Durch die Nationalratswahl vom 15. Oktober besteht in Österreich die Chance auf einen Wechsel der Regierung und des politischen Kurses. Stärkste Kraft wurde die eher konservative ÖVP, zweiter die linke SPÖ, dritte die rechtskonservative FPÖ. Die Koalitionsbildung wird aller Voraussicht nach eine schwarz-blaue Regierung hervorbringen, wogegen sich linke Chaoten nun zu beschweren versuchen.

So meldete die Organisation „Linkswende jetzt!“, die sogar in linken Kreisen ob ihrer skurrilen Haltung zu bestimmten Themen, unbeliebt ist, eine Demonstration in Wien an, die unter dem Motto „Protest gegen Angelobung von FPÖ-Burschenschaftern im Parlament“ stand. Der Hintergrund: Mit der FPÖ ziehen auch 20 Burschenschafter in das Parlament ein, wo sie auch politisch wirken könne. Hier besteht die Chance, dass Österreich wieder den rechten Weg beschreitet und den Staat auf Vordermann bringt. Realpolitisch wird das Geschrei von linken Demonstranten natürlich keinerlei Auswirkung haben.

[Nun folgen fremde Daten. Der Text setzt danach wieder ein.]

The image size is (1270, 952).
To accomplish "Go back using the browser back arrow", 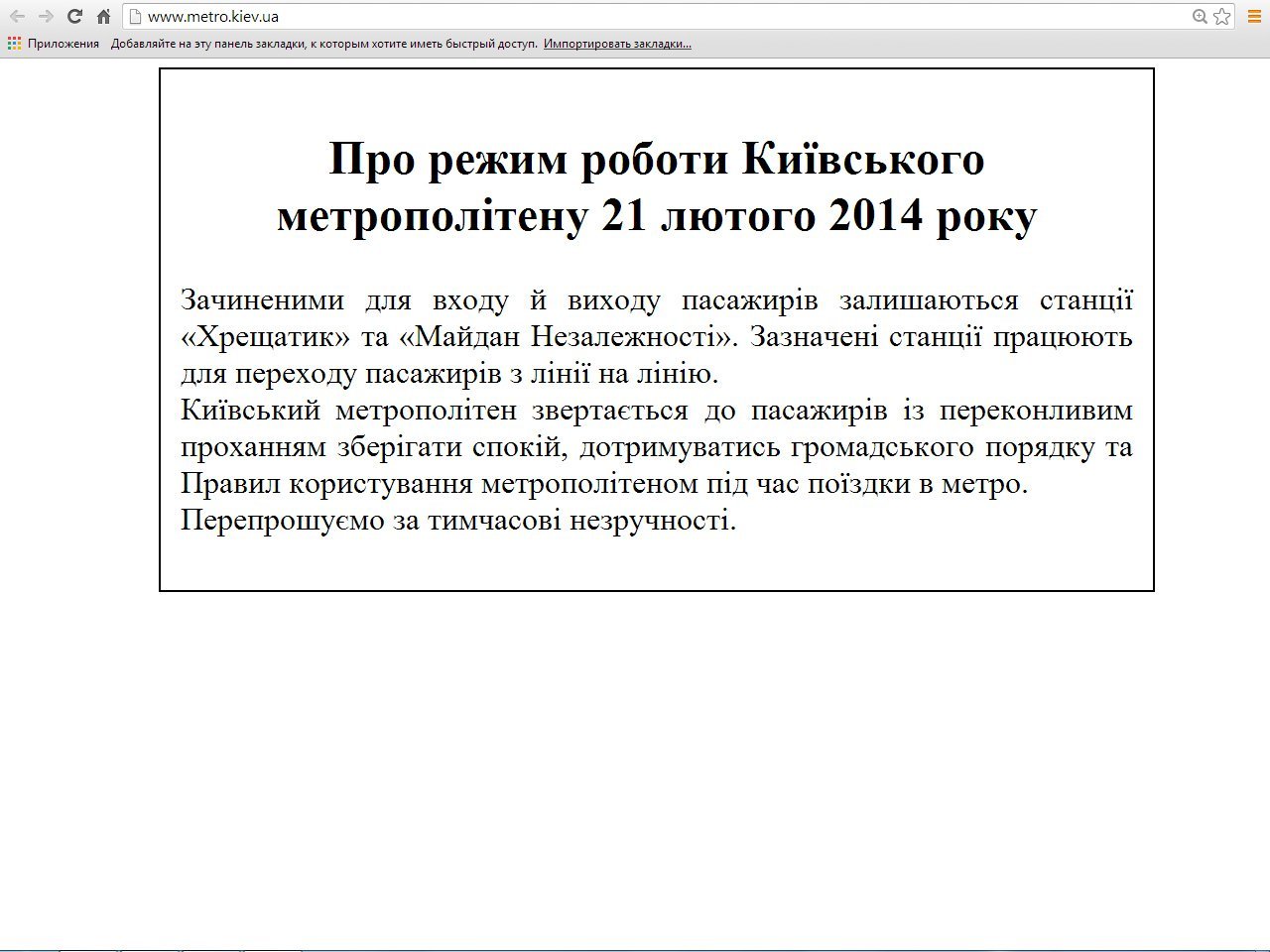I will click(17, 16).
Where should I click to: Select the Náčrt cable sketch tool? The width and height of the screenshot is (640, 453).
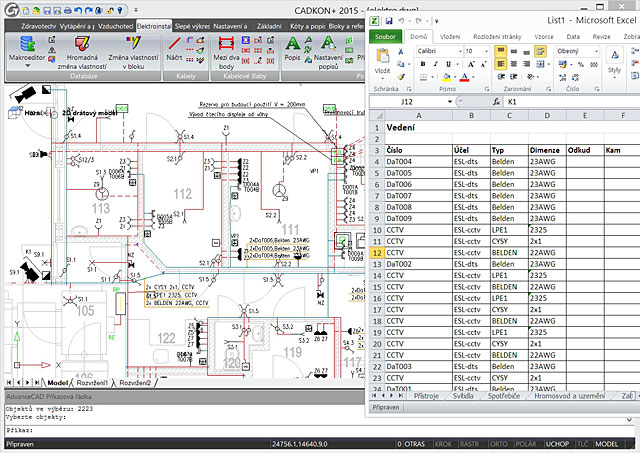pyautogui.click(x=174, y=44)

Die Demonstration der „Linkswende jetzt!“ verlief ohne weiter Zwischenfälle, jedoch mussten sich die Veranstalter, die rund 2500 Demonstranten angekündigt hatten, mit knapp unter 100 Teilnehmern zufrieden geben. Bedenkt man, dass für diese Kundgebung schon seit Wochen mobilisiert wurde, ist das Ergebnis ein sehr peinliches.